Misrach has worked on several other projects. Bravo 20 National Park, photographs of a Naval bombing range in the desert, was completed in 1987. In 1989 he went to Egypt to work on White Man Contemplating Pyramids, Egypt. Once again the theme was man's alterations to the landscape. Cancer Alley is a project commmisioned by Atlanta's High Museum of Art as part of their Picturing the South program. Misrach photographed a 150 mile stretch of the Mississippi in which the oil refineries have been dumping their wastes for decades.
[edit] Publications and museum collections
Misrach’s work has been published in many magazines including, ARTnews, Smithsonian, the New Yorker, and the American Photographer. His collections have also been published in monographs and some of the more important ones are: Desert Cantos (1987), Richard Misrach 1975-1987 (1988), Bravo 20: The Bombing of the American West (1990), Violent Legacies: 3 Cantos (1992), Crimes and Splendors (1996), The Sky Book (2000), Richard Misrach: Golden Gate (2001), Pictures of Paintings (2002), and Chronologies (2006).
Misrach's photographs are found in over 70 permanent collections around the world. Some of the more prominent collections are: Library of Congress, Whitney Museum of American Art, Metropolitan Museum of Art, Tokyo Metropolitan Museum of Art, Smithsonian Institute, International Museum of Photography at the Eastman House Rochester NY, the Art Institute of Chicago, and the Center for Creative Photography. Misrach has participated in a number of one-person exhibits and group exhibits both in the United States and internationally.

**ACTION ITEM**
According to the Misrach excerpt, in what year was Bravo 20 National Park completed? The rows have no connection to the Misrach excerpt.

**INFORMATION PROVIDED**

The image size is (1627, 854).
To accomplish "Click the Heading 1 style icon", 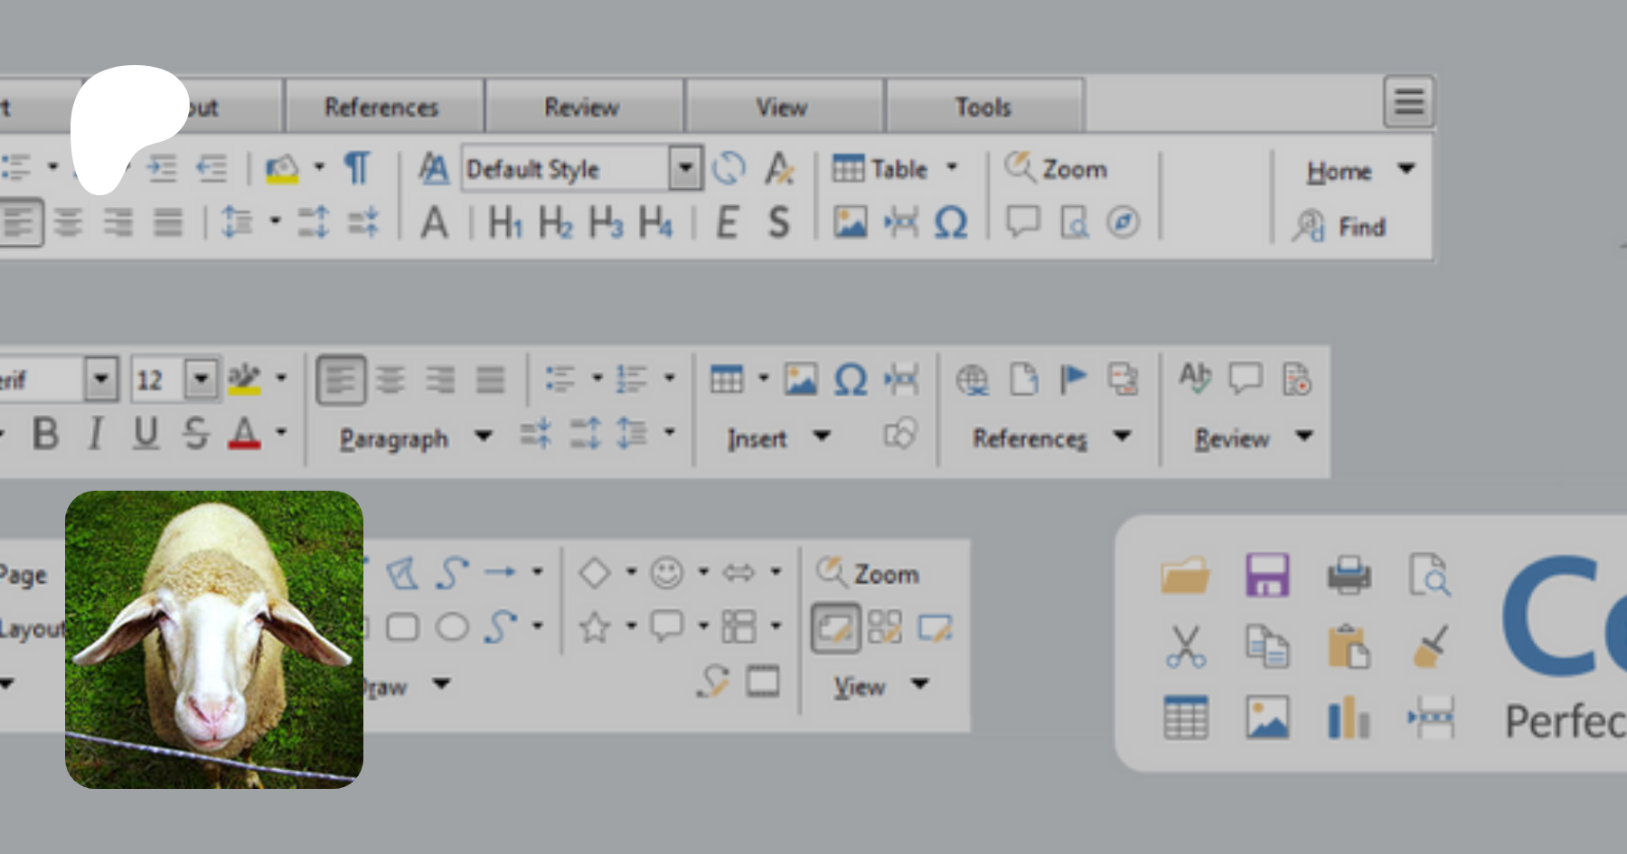I will pos(504,222).
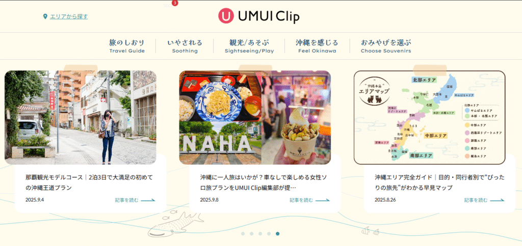Select the active fifth carousel dot
The image size is (522, 246).
tap(278, 234)
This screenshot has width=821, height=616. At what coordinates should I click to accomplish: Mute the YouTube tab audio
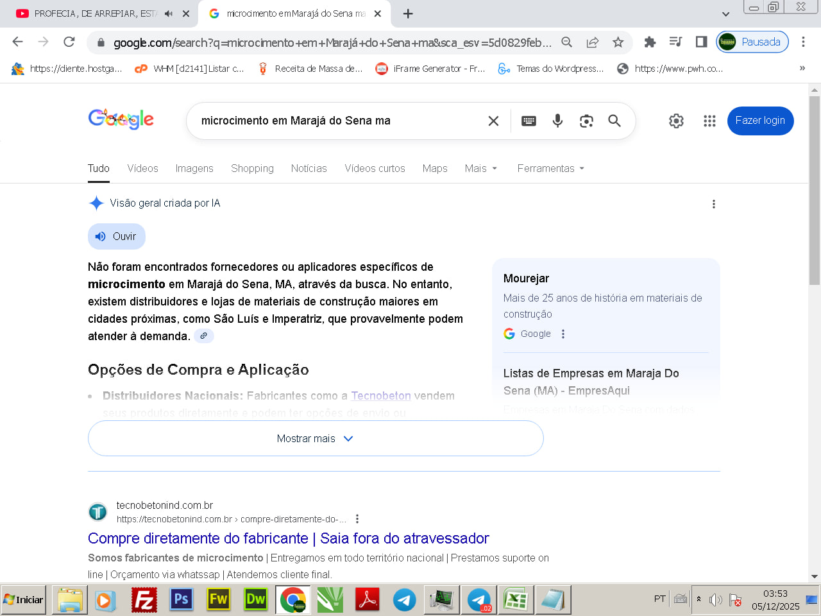click(x=169, y=13)
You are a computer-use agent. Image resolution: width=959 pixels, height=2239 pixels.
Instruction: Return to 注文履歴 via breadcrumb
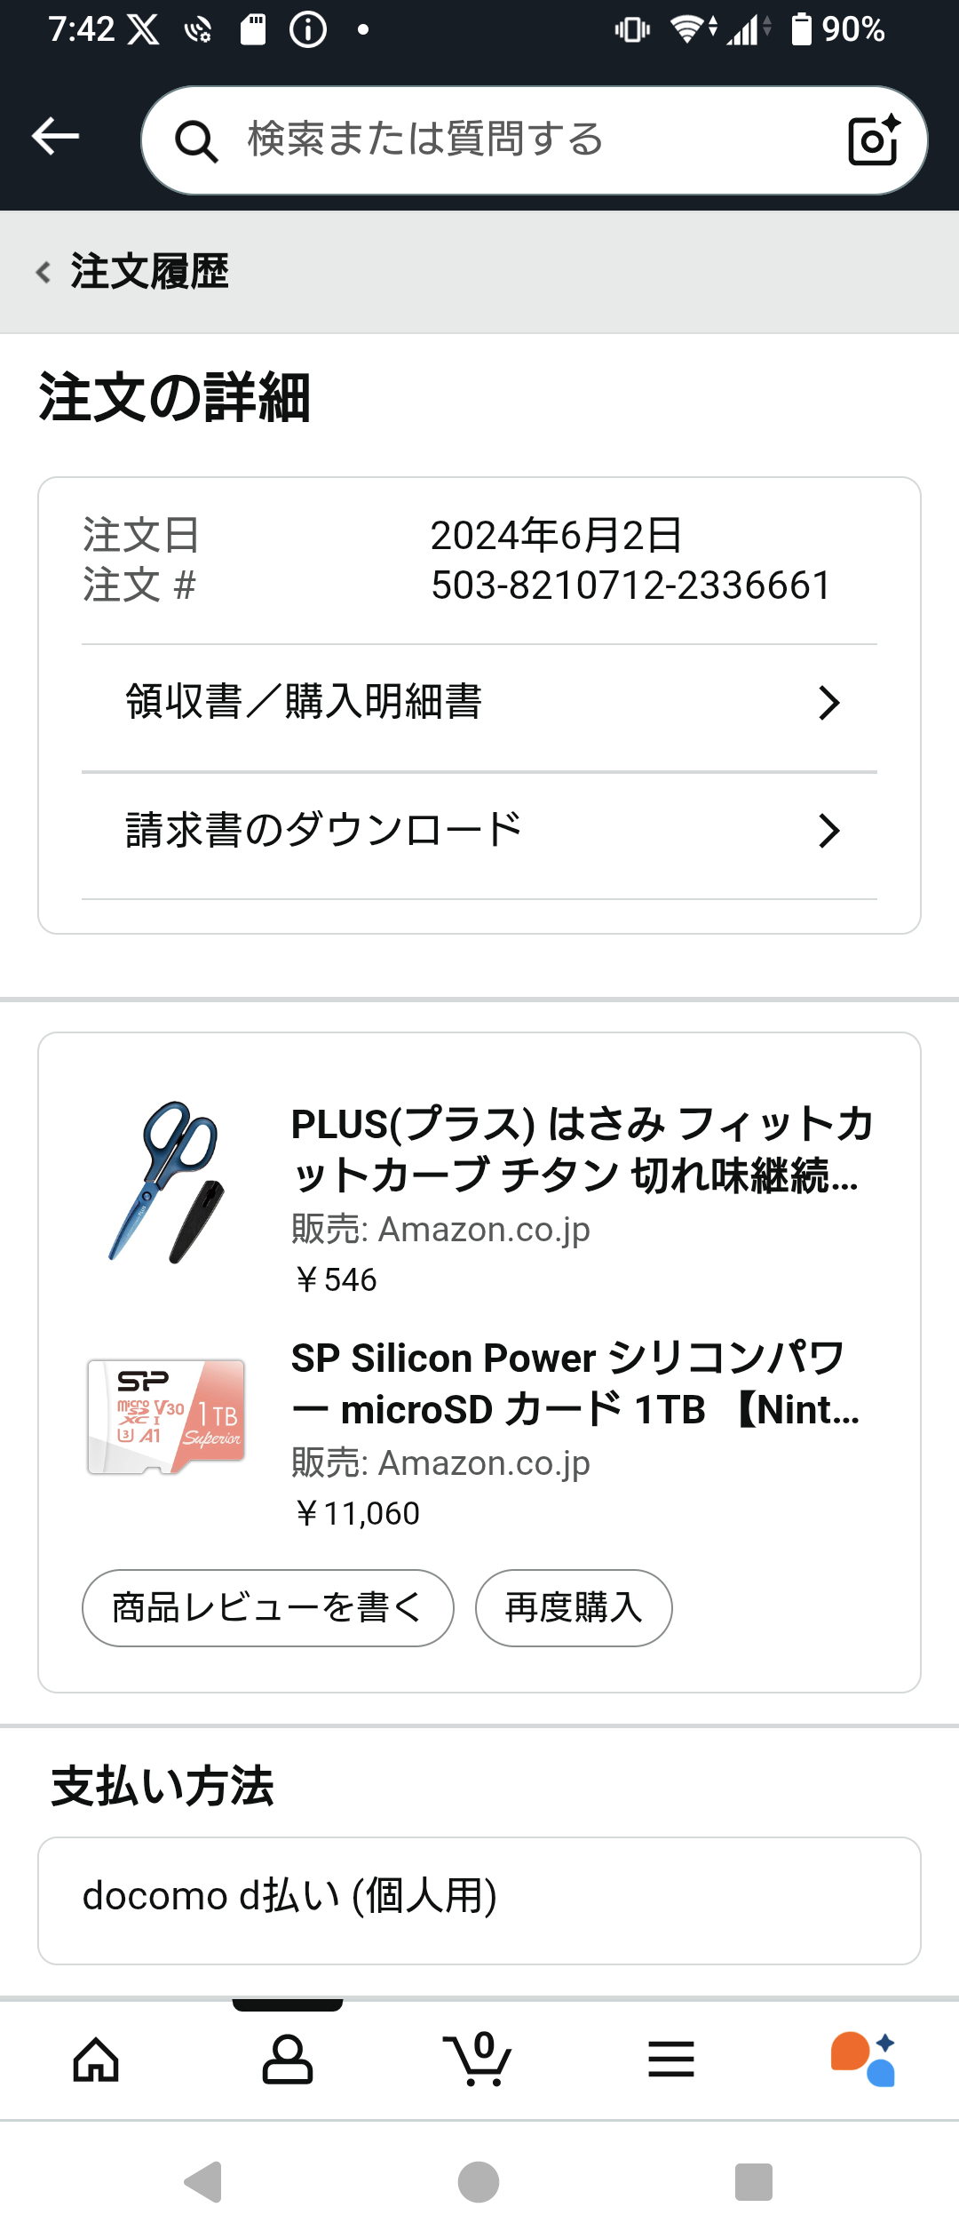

**RESPONSE AREA**
1987